Your enemy challenges you to play Russian Roulette with a 6-cylinder pistol (meaning it has room for 6 bullets). He puts 2 bullets into the gun in consecutive slots, and leaves the next four slots blank. He spins the barrel and hands you the gun. You point the gun at yourself and pull the trigger. It doesn't go off. Your enemy tells you that you need to pull the trigger one more time, and that you can choose to either spin the barrel at random, or not, before pulling the trigger again. Spinning the barrel will position the barrel in a random position.
Assuming you'd like to live, should you spin the barrel or not before pulling the trigger again?
You are better off shooting again without spinning the barrel.
Given that the gun didn't fire the first time, it was pointing to one of the four empty slots. Because your enemy spun the cylinder randomly, it would have been pointing to any of these empty slots with equal probability. Three of these slots would not fire again after an additional trigger-pull, and one of them would. Thus, by not spinning the barrel, there is a 1/4 chance that pulling the trigger again would fire the gun.
Alternatively, if you spin the barrel, it will point to each of the 6 slots with equal probability.

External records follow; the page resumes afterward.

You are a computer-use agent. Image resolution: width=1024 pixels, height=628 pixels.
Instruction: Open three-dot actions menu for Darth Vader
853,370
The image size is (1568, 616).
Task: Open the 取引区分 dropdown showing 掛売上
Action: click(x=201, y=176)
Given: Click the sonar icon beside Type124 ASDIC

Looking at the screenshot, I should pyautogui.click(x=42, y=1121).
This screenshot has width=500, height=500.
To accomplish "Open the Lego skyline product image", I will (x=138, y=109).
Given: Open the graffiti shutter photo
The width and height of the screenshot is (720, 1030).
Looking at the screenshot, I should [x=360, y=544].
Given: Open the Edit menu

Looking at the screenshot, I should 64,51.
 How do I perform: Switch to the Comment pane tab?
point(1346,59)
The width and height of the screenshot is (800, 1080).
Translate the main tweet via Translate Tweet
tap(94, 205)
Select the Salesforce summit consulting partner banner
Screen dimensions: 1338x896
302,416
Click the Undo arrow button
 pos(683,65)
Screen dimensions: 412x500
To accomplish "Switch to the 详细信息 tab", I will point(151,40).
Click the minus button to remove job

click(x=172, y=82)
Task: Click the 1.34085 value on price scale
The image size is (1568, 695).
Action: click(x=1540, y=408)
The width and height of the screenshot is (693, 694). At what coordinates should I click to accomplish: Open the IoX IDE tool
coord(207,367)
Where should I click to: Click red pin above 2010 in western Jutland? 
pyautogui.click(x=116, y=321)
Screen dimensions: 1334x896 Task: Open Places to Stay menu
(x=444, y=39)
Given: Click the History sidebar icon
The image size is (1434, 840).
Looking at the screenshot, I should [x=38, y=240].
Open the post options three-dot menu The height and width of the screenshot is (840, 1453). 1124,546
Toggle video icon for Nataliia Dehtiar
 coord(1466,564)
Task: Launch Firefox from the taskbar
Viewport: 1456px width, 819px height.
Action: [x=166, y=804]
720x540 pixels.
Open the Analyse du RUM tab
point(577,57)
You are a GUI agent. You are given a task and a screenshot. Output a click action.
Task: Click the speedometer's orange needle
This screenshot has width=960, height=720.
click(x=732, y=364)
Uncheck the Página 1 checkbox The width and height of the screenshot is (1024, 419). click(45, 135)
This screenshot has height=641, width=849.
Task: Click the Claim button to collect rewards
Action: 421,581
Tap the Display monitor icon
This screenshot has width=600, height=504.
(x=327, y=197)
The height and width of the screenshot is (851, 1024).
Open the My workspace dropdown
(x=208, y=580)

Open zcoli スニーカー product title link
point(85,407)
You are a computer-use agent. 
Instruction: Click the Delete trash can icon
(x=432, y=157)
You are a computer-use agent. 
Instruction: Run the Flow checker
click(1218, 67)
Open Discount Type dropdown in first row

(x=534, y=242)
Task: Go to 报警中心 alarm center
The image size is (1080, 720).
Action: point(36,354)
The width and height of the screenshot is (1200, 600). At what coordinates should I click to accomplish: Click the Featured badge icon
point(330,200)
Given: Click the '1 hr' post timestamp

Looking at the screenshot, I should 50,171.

Because 2 of these 6 slots have bullets in them, there would be a 2/6 = 1/3 chance that the gun would fire after spinning the barrel.
Thus, you are better off not spinning the barrel.
What is the least number of people that need to be in a room such that there is greater than a 50% chance that at least two of the people have the same birthday?
Only 23 people need to be in the room.
Our first observation in solving this problem is the following:
(the probability that at least 2 people have the same birthday + the probability that nobody has the same birthday) = 1.0
What this means is that there is a 100% chance that EITHER everybody in the room has a different birthday, OR at least two people in the room have the same birthday (and these probabilities don't add up to more than 1.0 because they cover mutually exclusive situations).
With some simple re-arranging of the formula, we get:
the probability that at least 2 people have the same birthday = (1.0 - the probability that nobody has the same birthday)
So now if we can find the probability that nobody in the room has the same birthday, we just subtract this value from 1.0 and we'll have our answer.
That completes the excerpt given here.